I used a combination of cream cheese and sharp cheddar. You will need that cream cheese to create volume so I don’t recommend making a substitution. But the cheddar can be something else. Monterey Jack, Pepper Jack, mozzarella… Or you may combine two or more different cheeses.
You need cream
After stirring in the cheeses, the mixture will be thick. Too thick to be scooped with crackers or tortilla chips even after the cheeses have melted. You need something to lighten the mixture without diluting the flavors. Some cooks choose milk, others go for mayo and milk, while there are those who swear it should be cream. I choose sour cream.
Finally, the last stage. Baking.
You may use one bowl — a serving bowl — to bake all the dip in. That would be the logical choice if you’re serving the dip to a crowd (the yield is enough for 10 people). In our case, however, because I already knew there would be leftovers, it was more practical to use three six-inch baking dishes. One dish, one serving.
Cheese and corn dip with bacon and sausage
Ingredients
- 100 grams belly bacon julienned
- 125 grams chopped sausage preferably a salty and spicy variety such as Andouille
- ½ cup chopped onion
- ¾ cup chopped bell pepper
- 1 ½ cups sweet corn kernels fresh is ideal
- 250 grams cream cheese
- 250 grams mature cheddar shredded
- ½ cup sour cream use as much as one cup for a thinner dip
- salt
- pepper
Instructions
- Preheat the oven to 375F with the top and bottom heat on.
- Cook the bacon in a frying pan just until a little fat has been rendered.
- Add the sausage and cook, stirring occasionally, until the meats are sitting in a shallow pool of combined bacon and sausage fats.
- Add the onion and bell pepper.
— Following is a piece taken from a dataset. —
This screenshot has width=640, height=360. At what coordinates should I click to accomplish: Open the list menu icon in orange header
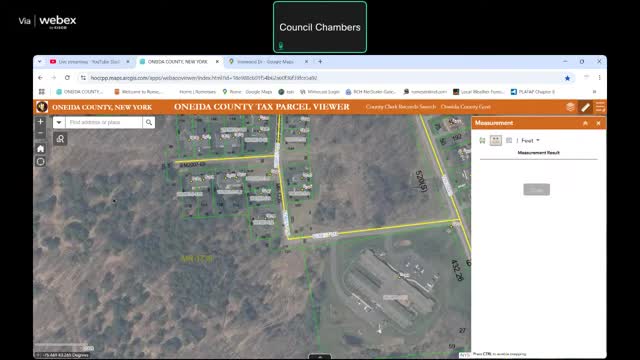pos(600,107)
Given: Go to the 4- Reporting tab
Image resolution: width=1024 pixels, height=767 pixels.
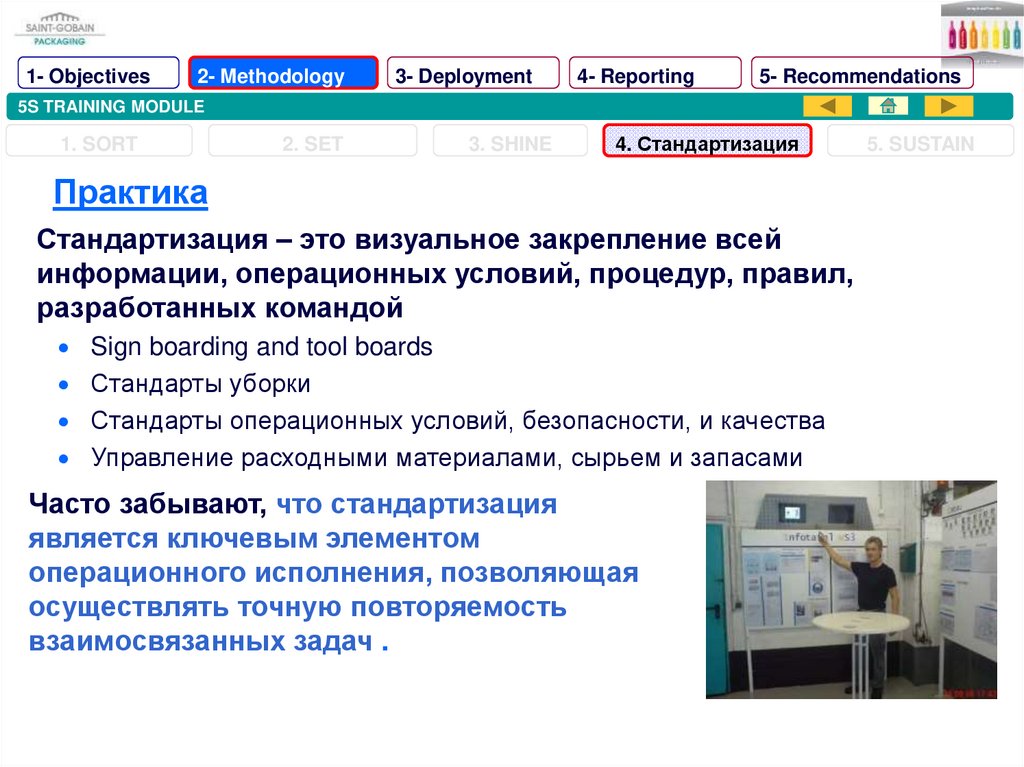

Cook, stirring, for about a minute.
- Stir in the corn kernels and cook for another minute.
- Off the heat, pinch the cream cheese into pieces and drop into the pan.
- Add the shredded cheddar.
- Stir to combine (the cheeses will soften a little from the residual heat).
- Stir in the sour cream.
- Taste, and add salt and pepper, if needed (see notes).
- Scrape the thick mixture into an oven-proof serving bowl or smaller bowls and bake for 15 to 20 minutes or just until bubbly.
- Sprinkle with your choice of greens and serve with crackers or tortilla chips.